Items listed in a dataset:
- - -

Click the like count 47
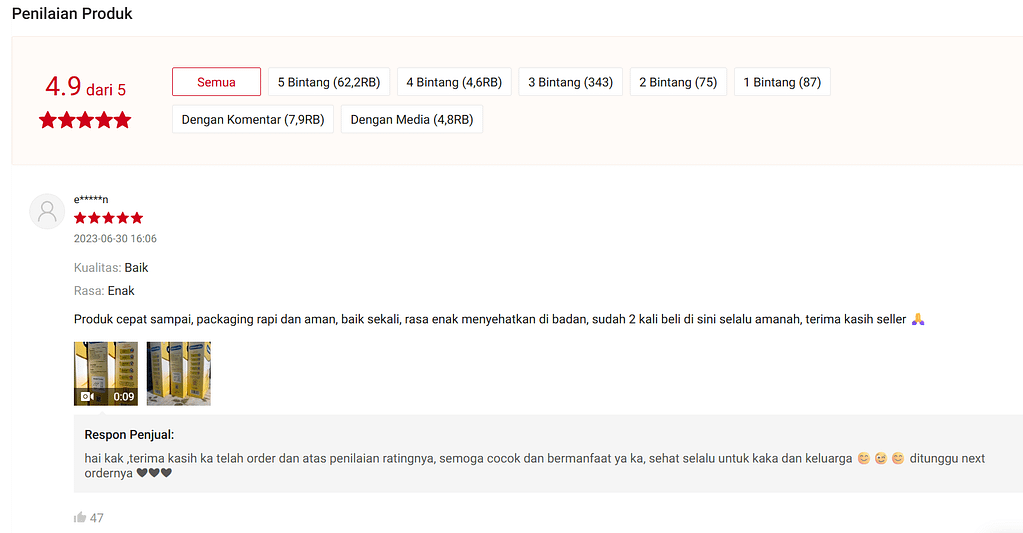click(97, 518)
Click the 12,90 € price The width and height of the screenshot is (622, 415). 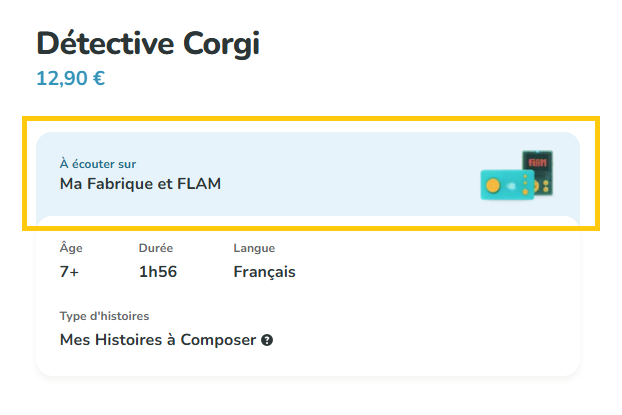pos(71,78)
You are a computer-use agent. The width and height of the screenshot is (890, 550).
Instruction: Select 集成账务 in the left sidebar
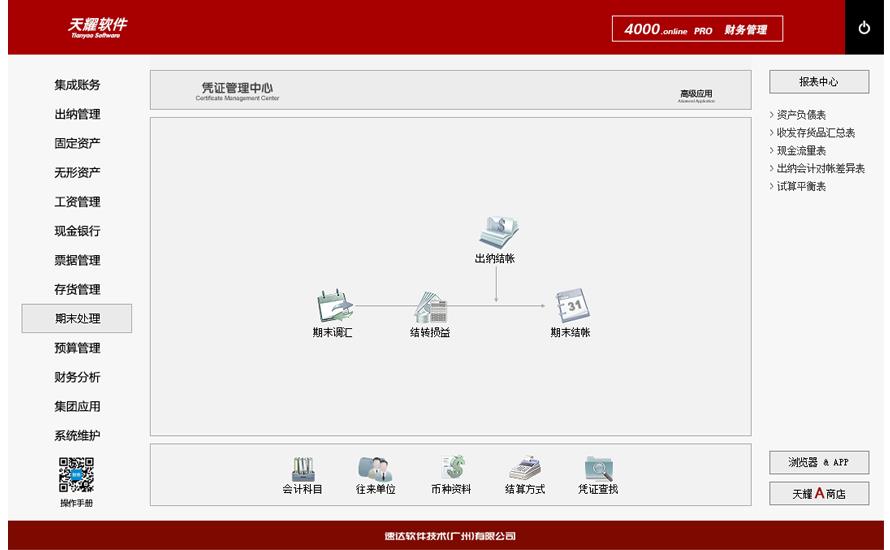77,85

- - -

*Problem details*.
Copy exactly the lines from the line containing "You are a computer-use" through the last line of the records, both included, and omit every picture.

*Solution to the exercise*.
You are a computer-use agent. The width and height of the screenshot is (890, 550).
Instruction: Select 集成账务 in the left sidebar
77,85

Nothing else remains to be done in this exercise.